The market share in ethical funds has remained static over the past decade, with just £14.4bn invested in such funds out of the £1,154bn invested by UK fund buyers.
“[This] is disappointing and perhaps mystifying given the growth in ethical consumerism in other parts of the economy,” Hollands says.
“The reasons why responsible investment has not gained more traction are likely myriad. Part of this perhaps is due to demographic reasons, as there are some indications younger people are more interested in applying environmental and ethical considerations to their economic activity – but those in a position to invest are typically more mature in age,” Hollands says.
“It is also the case that some advisers will offer responsible investments if specifically asked by a client, but not necessarily proactively enquire as to whether this is something clients would prefer.
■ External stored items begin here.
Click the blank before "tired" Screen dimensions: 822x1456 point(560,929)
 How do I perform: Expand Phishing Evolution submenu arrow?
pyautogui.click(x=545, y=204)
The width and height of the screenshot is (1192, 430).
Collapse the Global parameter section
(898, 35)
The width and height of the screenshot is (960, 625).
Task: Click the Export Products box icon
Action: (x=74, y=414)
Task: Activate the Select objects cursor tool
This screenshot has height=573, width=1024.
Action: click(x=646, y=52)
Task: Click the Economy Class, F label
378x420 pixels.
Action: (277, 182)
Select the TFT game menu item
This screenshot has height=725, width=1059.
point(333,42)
Even some providers of ethical products can be patchy in the promotion of their products.”
Hollands adds that the lack of standard criteria for ethical investments means there is confusion around what constitutes such funds.
Standard Life UK Ethical, Kames Ethical Equity, F&C Responsible Global Equity and Jupiter Ecology are Hollands’ favoured funds.
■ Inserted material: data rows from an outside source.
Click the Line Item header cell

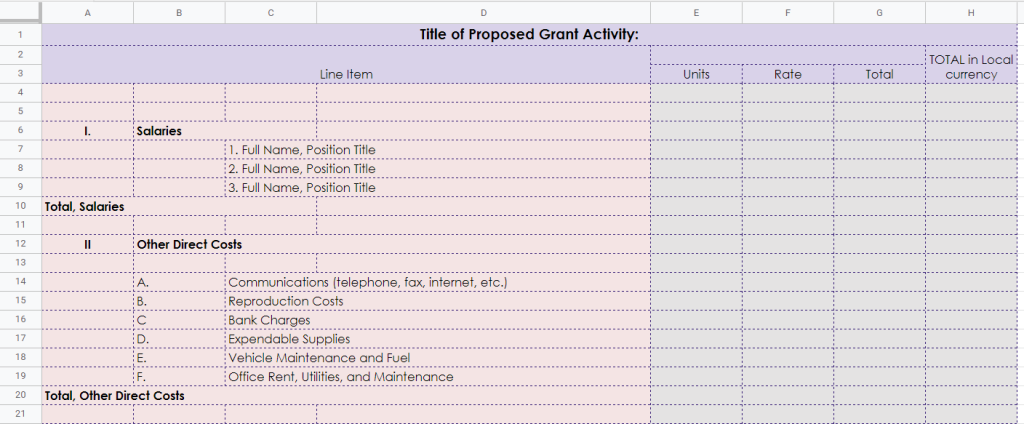click(346, 65)
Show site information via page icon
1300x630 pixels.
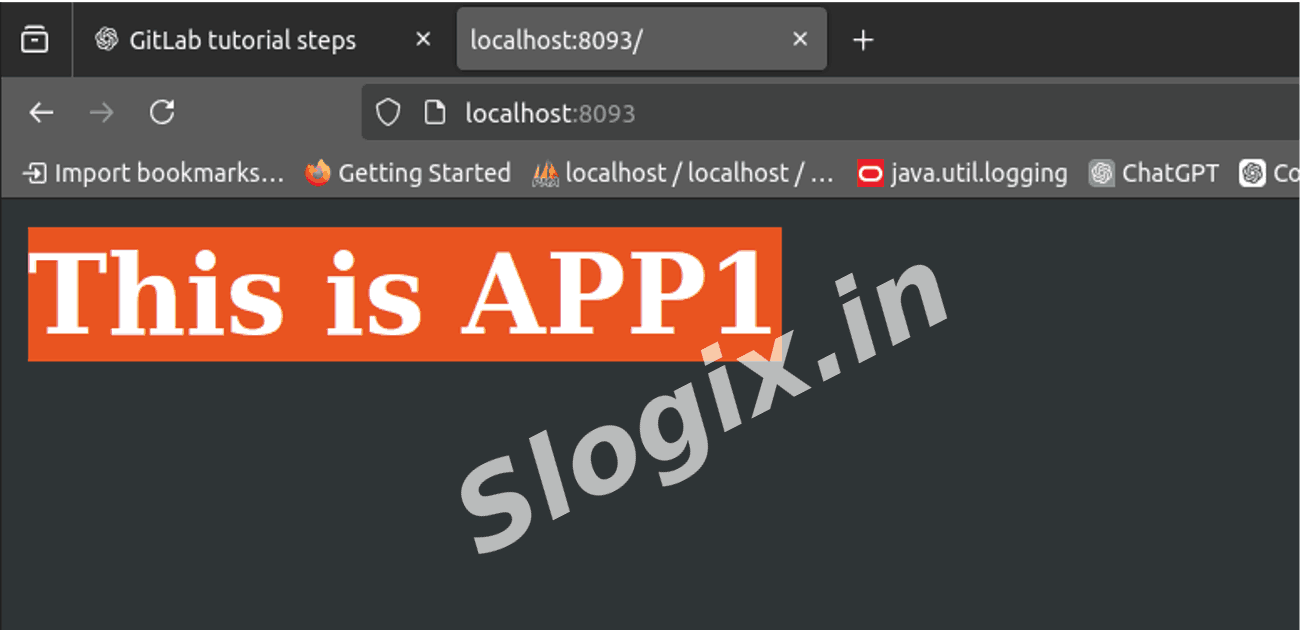[434, 113]
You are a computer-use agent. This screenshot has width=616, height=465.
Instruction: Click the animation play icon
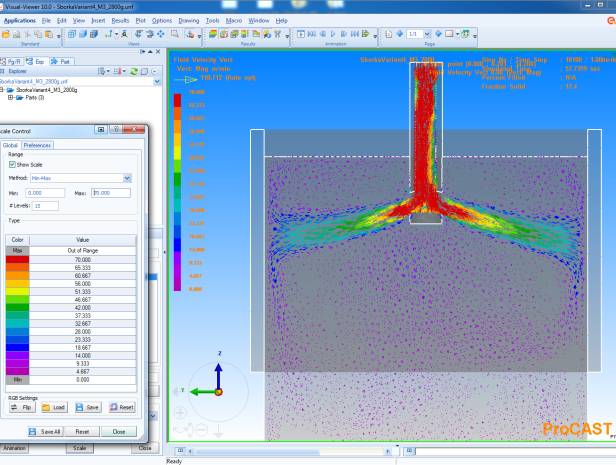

“Among these, Kames Ethical Equity provides the strictest criteria for those with red lines on animal welfare or who are vegans as it will not invest in businesses that manufacture or sell animal tested cosmetics, household products or pharmaceuticals,” Hollands says. “They also screen out producers and retailers of meat, fish and dairy products, operators of abattoirs and slaughterhouses and businesses which have any involvement in intensive farming.”
Although the retail market hasn’t yet fully embraced responsible investment funds, Hollands says the wider institutional investment industry has increasingly enagaged with companies about corporate governance, transparency and managing non-financial risks since the financial crisis thanks to corporate governance codes.
“This is a force for good as management teams need to be held to account,” Hollands says. “Companies that fail to manage their reputational impacts can seriously jeopardise shareholder value, including being subject to potential costly litigation, regulatory penalties or exclusion from government contracts. In this respect, it can be argued that responsible investment has entered the mainstream as being aware of such risks and management is simply a very sensible approach to investing.”